Add “upcoding” to the long list of perverse incentives created by fee-for-service medicine that are undermining efforts at controlling health care costs in this country. The latest example came to light this week in a front page New York Times exposé of billing practices at HCA, the Florida-based chain of 163 for-profit hospitals. In 2008, the company introduced a new coding and billing system that over a two year period tripled the share of emergency room visits that received the two highest reimbursement rates paid by Medicare.
In other words, almost overnight, people visiting its emergency rooms got a lot sicker. Numerous government reports and whistleblower lawsuits refer to the practice as upcoding. In 2000 HCA paid $840 million – at the time the largest payment for alleged fraud in U.S. history – to settle claims it had overcharged Medicare for upcoding pneumonia patients.While the story focused on one highly visible chain – HCA was founded by relatives of former Senator Bill Frist of Tennessee, was once run by Florida Governor Rick Scott and is currently partly owned by Bain Capital, Mitt Romney’s former firm – the data in the story suggest HCA was hardly alone. Over those same two years, which coincided with an economic slump that curtailed rapid growth in health care spending, the percentage of emergency room patients receiving Medicare’s top two billing codes went from 58 percent to 74 percent – just two percentage points less than at HCA.

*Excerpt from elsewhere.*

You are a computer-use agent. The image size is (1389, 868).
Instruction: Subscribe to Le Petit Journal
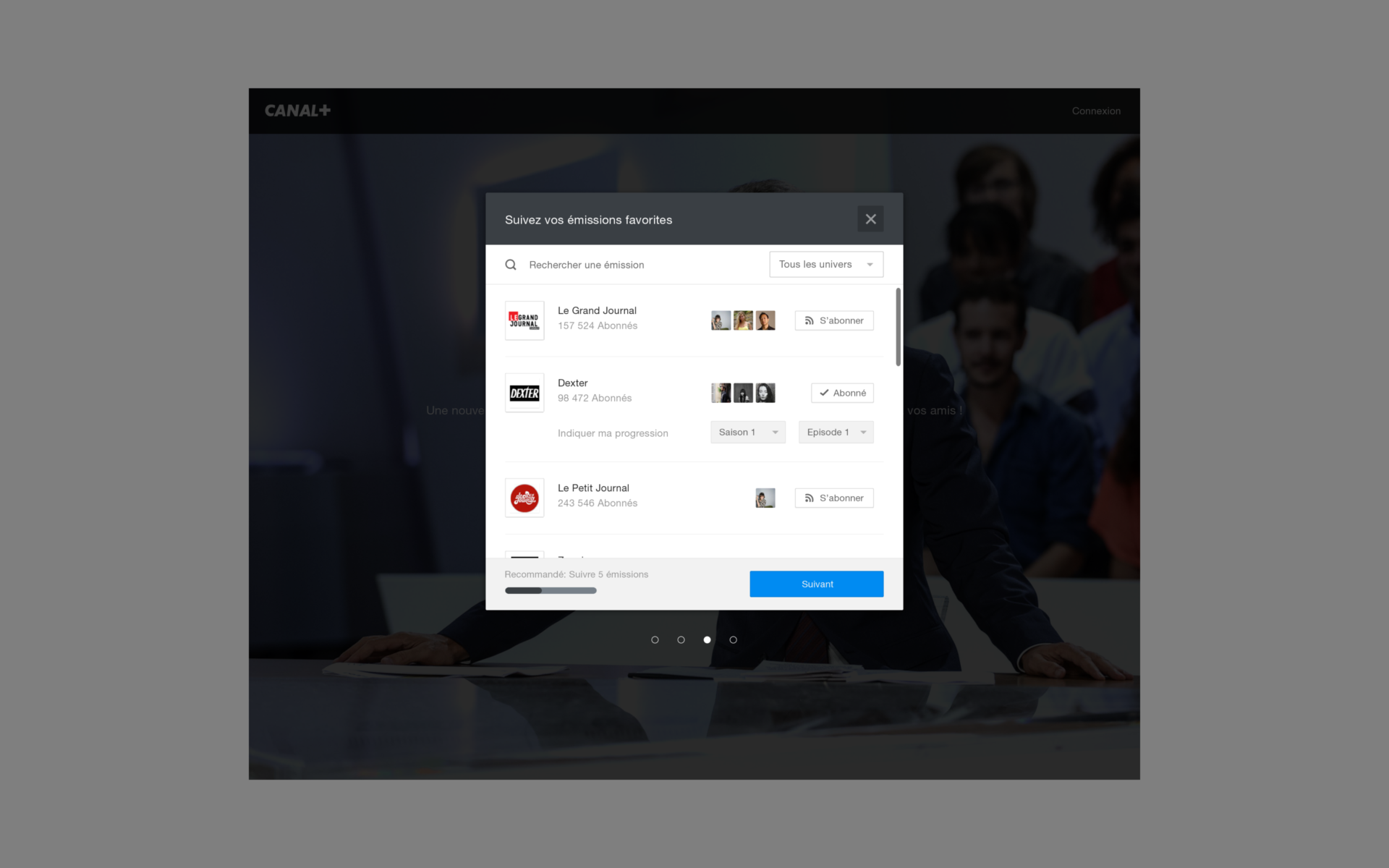click(834, 498)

A company spokesman told The Times HCA was aware that it might be putting too many patients in the higher paying categories. So it adjusted its coding to, as the paper put it, “bring the company in line with the national average.”

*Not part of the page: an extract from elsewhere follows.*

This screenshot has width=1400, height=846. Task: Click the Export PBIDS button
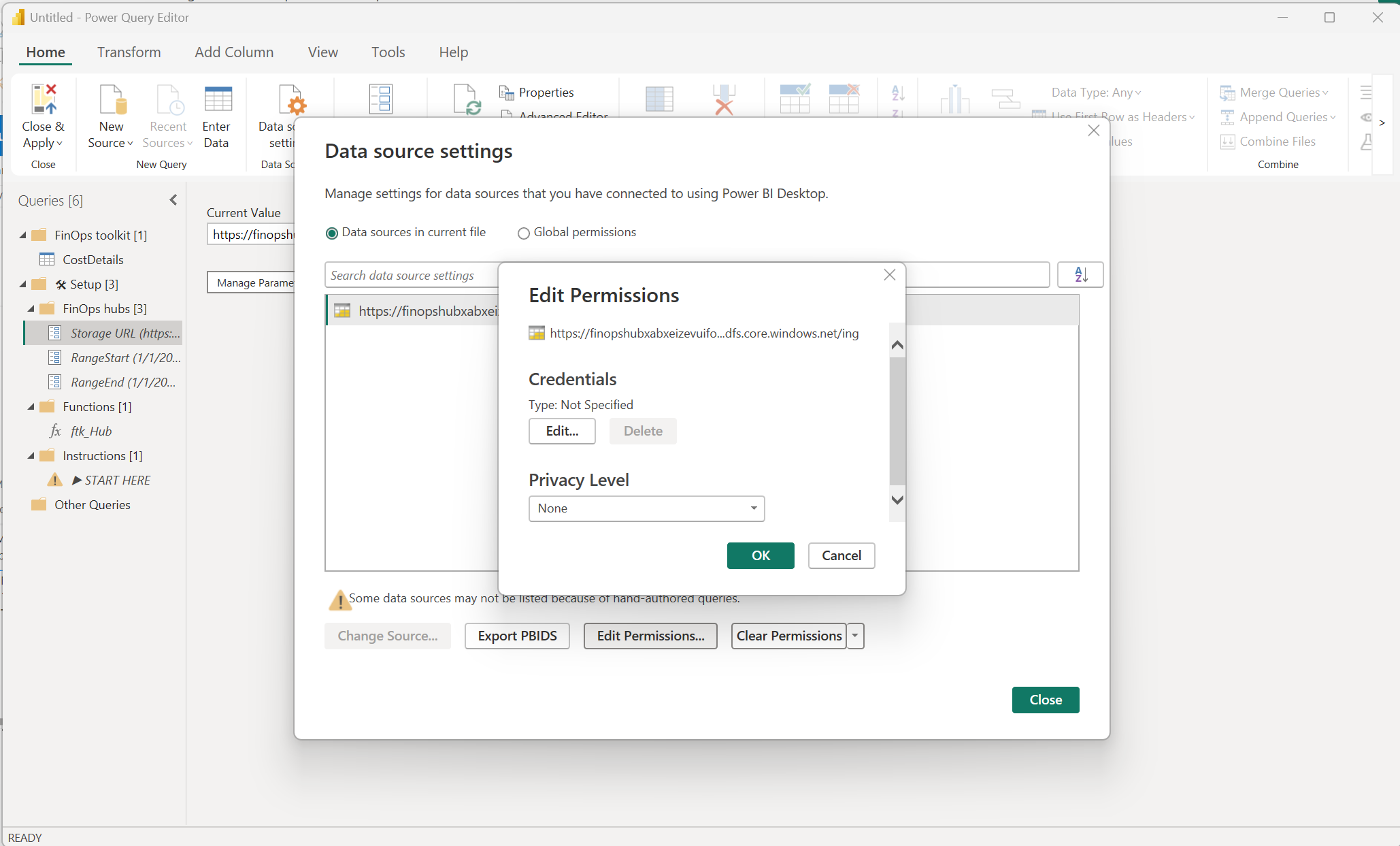(x=517, y=636)
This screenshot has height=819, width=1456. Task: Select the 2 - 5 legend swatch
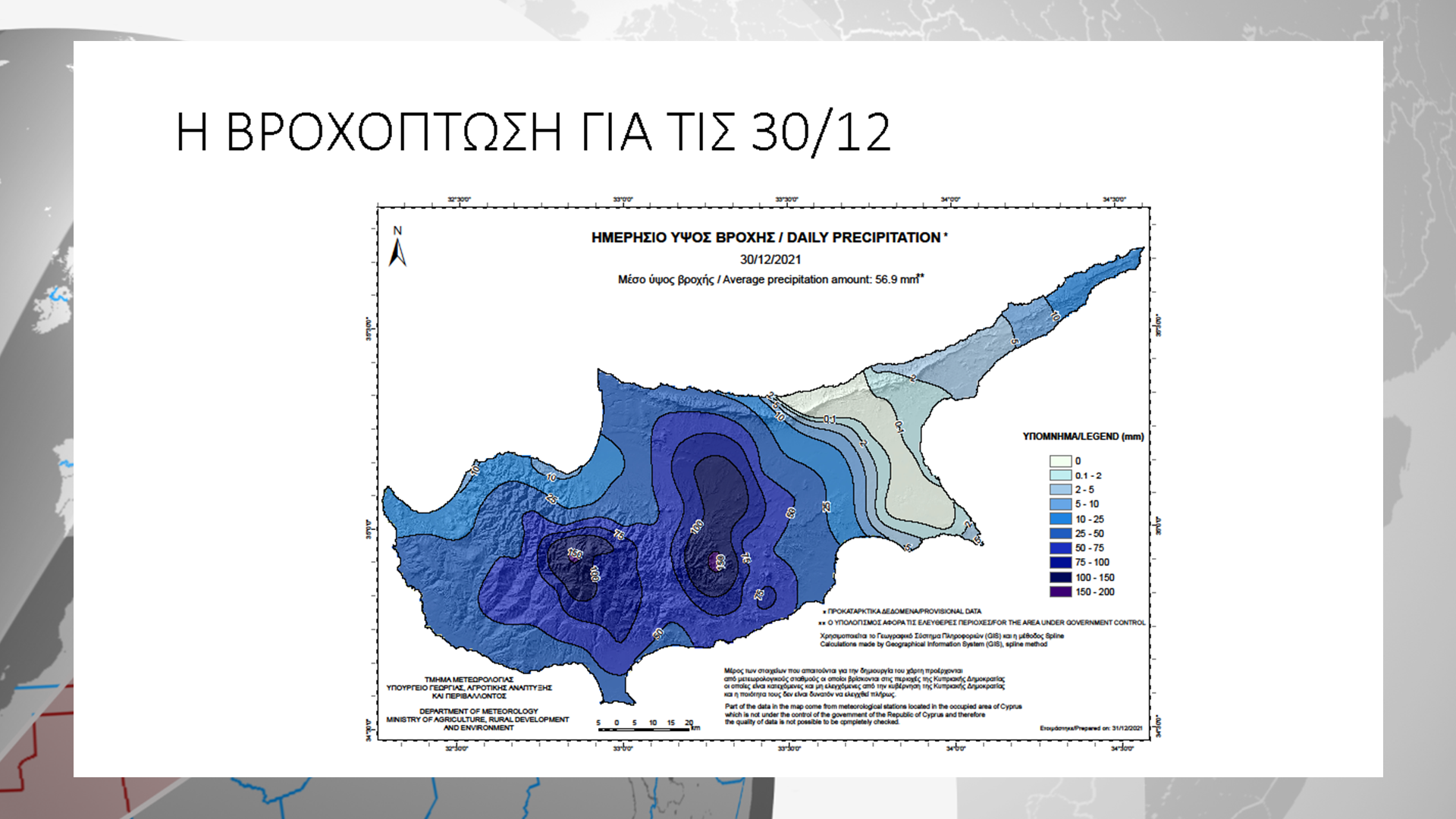pyautogui.click(x=1059, y=490)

Upcoding in HCA’s emergency rooms appears typical of what takes place in many corners of U.S. medicine whenever final fees depend billable services after a diagnosis. Since a more serious diagnosis allows hospitals and other providers to deploy a greater number of more costly services, the system creates a powerful incentive for providers, especially those that operate as for-profit businesses, to shift patients into those sicker categories. “This is another example of how the way we pay for medical care is very vulnerable to profit maximization by providers,” said Paul Ginsburg, president of the Center for Studying Health System Change. “It’s a fee-for-service issue.”